Ketika engkau berihram, apakah engkau bertekad mengharamkan atas dirimu semua yang diharamkan oleh Allah? Ketika engkau menuju Makkah, apakah engkau berniat untuk berjalan menuju Allah? Ketika engkau memasuki Masjidil Haram, apakah engkau berniat untuk menghormati hak-hak orang lain dan tidak akan menggunjingkan sesama umat Islam? Ketika engkau sa’i, apakah engkau merasa sedang lari menuju Tuhan di antara cemas dan harap? Ketika engkau wukuf di Arafah, adakah engkau merasakan bahwa Allah mengetahui segala kejahatan yang kau sembunyikan dalam hatimu?
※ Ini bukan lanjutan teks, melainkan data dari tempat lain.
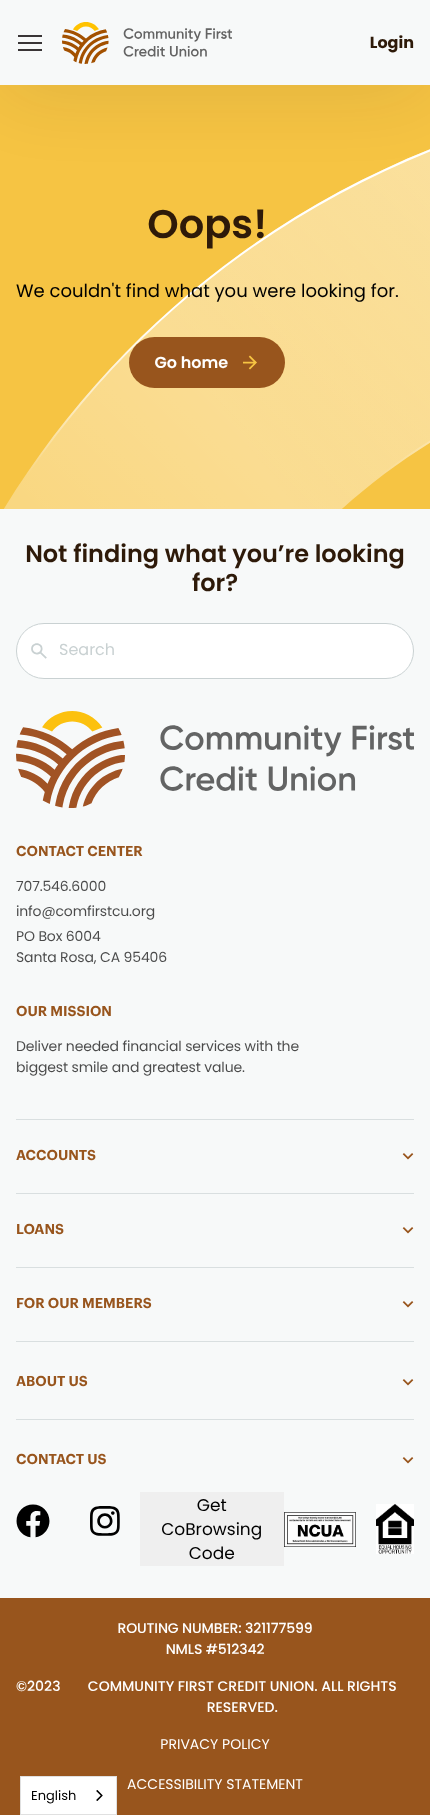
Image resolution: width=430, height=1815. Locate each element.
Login (392, 42)
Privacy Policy (214, 1744)
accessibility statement (215, 1784)
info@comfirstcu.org (85, 911)
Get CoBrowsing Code (211, 1529)
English (53, 1795)
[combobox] (68, 1795)
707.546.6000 (61, 886)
Ketika engkau berangkat ke Mina, apakah engkau bertekad untuk tidak mengganggu orang lain dengan lidahmu, tanganmu dan hatimu? Dan ketika engkau melempar jumrah, apakah engkau berniat memerangi iblis selama sisa hidupmu?
Ketika untuk semua pertanyaan itu al-Syibli menjawab ‘tidak’, Zainal Abidin mengeluh, “Ah…, engkau belum ke miqat, belum ihram, belum thawaf, belum sa’i, belum wuquf, dan belum sampai ke Mina.” Al-Syibli menangis. Pada tahun berikutnya dia berniat merevisi (manasik) hajinya.
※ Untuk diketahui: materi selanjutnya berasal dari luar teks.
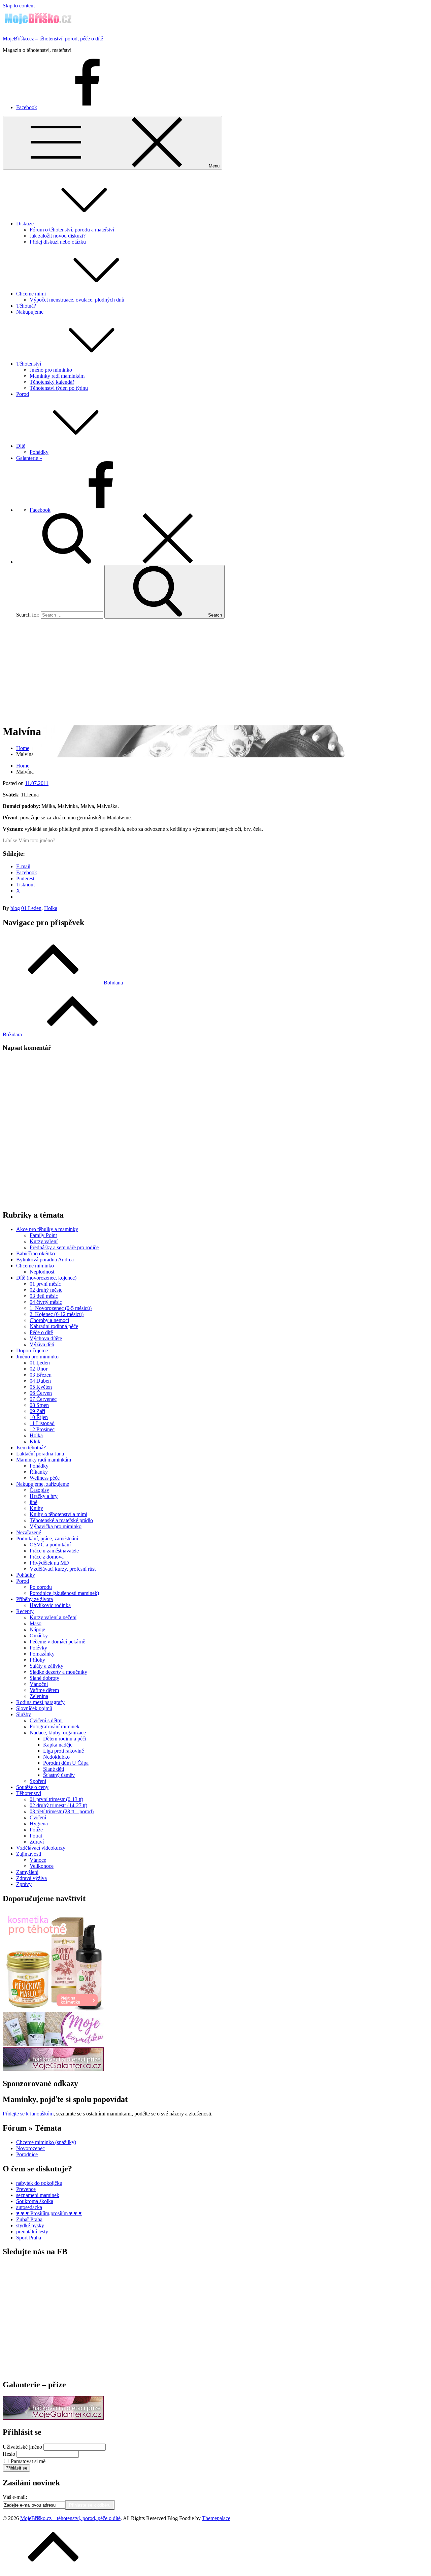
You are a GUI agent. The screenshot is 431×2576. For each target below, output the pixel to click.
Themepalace (216, 2518)
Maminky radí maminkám (57, 376)
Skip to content (19, 5)
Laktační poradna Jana (40, 1453)
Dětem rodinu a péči (64, 1738)
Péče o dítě (41, 1332)
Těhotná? (26, 306)
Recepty (25, 1611)
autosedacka (29, 2207)
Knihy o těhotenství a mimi (58, 1514)
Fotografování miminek (54, 1726)
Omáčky (39, 1635)
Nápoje (37, 1629)
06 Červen (41, 1393)
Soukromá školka (34, 2201)
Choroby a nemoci (49, 1320)
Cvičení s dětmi (46, 1720)
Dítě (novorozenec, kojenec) (46, 1278)
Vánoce (38, 1860)
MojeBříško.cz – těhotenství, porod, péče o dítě (53, 38)
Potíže (36, 1829)
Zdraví (37, 1842)
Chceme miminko (35, 1265)
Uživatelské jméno (22, 2447)
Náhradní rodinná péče (54, 1326)
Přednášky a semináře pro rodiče (64, 1247)
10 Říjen (39, 1417)
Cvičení (38, 1817)
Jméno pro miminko (51, 370)
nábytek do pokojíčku (39, 2183)
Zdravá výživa (31, 1878)
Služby (23, 1714)
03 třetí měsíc (44, 1296)
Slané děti (53, 1769)
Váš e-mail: (15, 2497)
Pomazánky (42, 1654)
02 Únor (38, 1369)
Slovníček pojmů (34, 1708)
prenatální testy (32, 2231)
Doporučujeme (32, 1350)
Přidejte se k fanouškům (28, 2113)
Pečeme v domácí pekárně (57, 1641)
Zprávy (24, 1884)
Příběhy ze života (34, 1599)
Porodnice (27, 2154)
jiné (33, 1502)
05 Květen (41, 1387)
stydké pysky (30, 2225)
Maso (35, 1623)
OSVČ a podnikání (50, 1544)
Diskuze (25, 223)
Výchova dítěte (46, 1338)
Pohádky (39, 452)
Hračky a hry (44, 1496)
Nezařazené (28, 1532)
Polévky (38, 1648)
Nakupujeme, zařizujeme (42, 1484)
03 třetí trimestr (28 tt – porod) (62, 1811)
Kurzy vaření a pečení (53, 1617)
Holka (50, 908)
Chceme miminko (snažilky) (46, 2142)
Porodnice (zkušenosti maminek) (64, 1593)
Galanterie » (29, 458)
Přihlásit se (16, 2468)
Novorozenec (30, 2148)
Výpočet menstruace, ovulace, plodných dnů (77, 300)
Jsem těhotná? (31, 1447)
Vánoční (39, 1684)
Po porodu (41, 1587)
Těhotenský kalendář (52, 382)
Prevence (26, 2189)
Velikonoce (42, 1866)
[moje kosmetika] (53, 2044)
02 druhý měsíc (46, 1290)
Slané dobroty (44, 1678)
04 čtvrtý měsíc (46, 1302)
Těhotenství (28, 364)
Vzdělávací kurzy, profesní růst (63, 1569)
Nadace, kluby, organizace (58, 1732)
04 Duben (40, 1381)
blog (15, 908)
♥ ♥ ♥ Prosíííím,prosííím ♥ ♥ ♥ (49, 2213)
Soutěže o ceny (32, 1787)
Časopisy (39, 1490)
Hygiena (39, 1823)
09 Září (37, 1411)
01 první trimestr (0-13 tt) (56, 1799)
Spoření (38, 1781)
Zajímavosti (28, 1854)
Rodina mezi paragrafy (40, 1702)
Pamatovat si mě (28, 2461)
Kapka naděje (57, 1745)
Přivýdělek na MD (49, 1563)
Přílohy (37, 1660)
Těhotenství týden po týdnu (59, 388)
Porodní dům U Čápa (66, 1763)
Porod (22, 394)
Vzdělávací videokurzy (40, 1848)
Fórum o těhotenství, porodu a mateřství (72, 229)
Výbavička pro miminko (55, 1526)
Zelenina (39, 1696)
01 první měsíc (45, 1284)
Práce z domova (47, 1557)
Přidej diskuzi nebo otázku (58, 242)
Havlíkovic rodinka (50, 1605)
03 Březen (41, 1375)
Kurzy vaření (44, 1241)
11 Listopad (42, 1423)
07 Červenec (43, 1399)
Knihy (36, 1508)
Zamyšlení (27, 1872)
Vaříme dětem (44, 1690)
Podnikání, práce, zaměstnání (47, 1538)
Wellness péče (45, 1478)
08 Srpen (39, 1405)
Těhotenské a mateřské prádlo (61, 1520)
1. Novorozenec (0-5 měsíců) (61, 1308)
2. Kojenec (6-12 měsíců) (57, 1314)
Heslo (9, 2454)
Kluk (35, 1441)
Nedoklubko (56, 1757)
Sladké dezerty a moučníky (58, 1672)
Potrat (36, 1836)
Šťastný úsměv (59, 1775)
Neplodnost (42, 1272)
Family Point (43, 1235)
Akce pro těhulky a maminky (47, 1229)
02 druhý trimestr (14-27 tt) (58, 1805)
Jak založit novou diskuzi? (58, 236)
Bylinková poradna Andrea (45, 1259)
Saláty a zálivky (46, 1666)
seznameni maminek (37, 2195)
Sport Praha (28, 2237)
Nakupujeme (29, 312)
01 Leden (31, 908)
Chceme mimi (31, 293)
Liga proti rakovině (63, 1751)
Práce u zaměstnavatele (54, 1550)
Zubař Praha (29, 2219)
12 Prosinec (42, 1429)
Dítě (20, 446)
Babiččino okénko (35, 1253)
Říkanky (39, 1472)
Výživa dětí (42, 1344)
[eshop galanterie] (53, 2069)
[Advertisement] (215, 671)
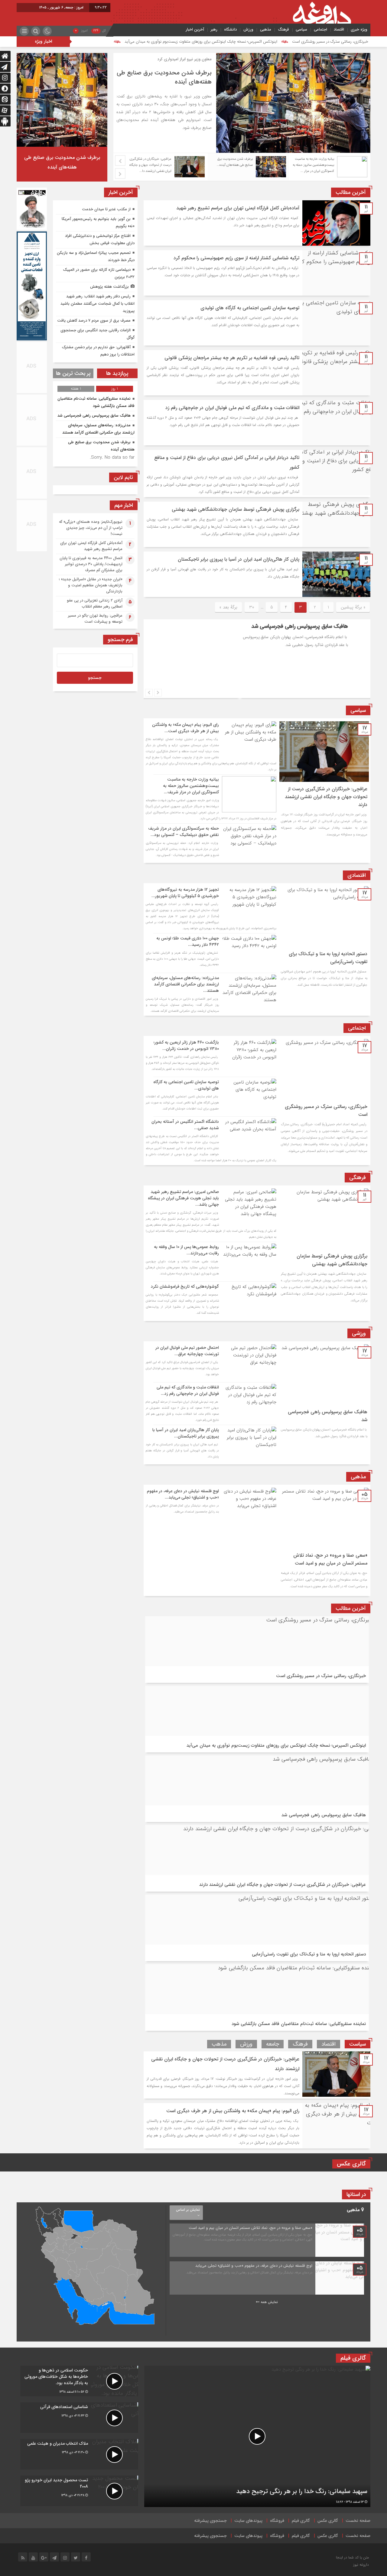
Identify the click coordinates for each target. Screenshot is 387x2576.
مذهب (219, 2044)
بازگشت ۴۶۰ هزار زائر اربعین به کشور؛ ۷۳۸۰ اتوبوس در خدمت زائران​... (186, 1045)
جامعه (272, 2044)
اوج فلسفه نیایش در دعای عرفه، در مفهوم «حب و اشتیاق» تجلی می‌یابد (253, 2266)
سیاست (357, 2044)
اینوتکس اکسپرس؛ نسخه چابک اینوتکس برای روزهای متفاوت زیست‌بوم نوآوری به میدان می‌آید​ (201, 41)
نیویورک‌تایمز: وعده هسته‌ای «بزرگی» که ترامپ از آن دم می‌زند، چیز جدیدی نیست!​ (90, 528)
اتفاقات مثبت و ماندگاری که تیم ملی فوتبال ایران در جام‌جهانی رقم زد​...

Dalam manasik keluarga Nabi SAW., yang menjadi persoalan bukan lagi kemampuan untuk mendapatkan bekal dan kendaraan, tetapi kesanggupan meninggalkan rumah-rumah kita yang kotor supaya beristirahat di Rumah Allah yang suci. Bila berhasil, berarti anda mabrur.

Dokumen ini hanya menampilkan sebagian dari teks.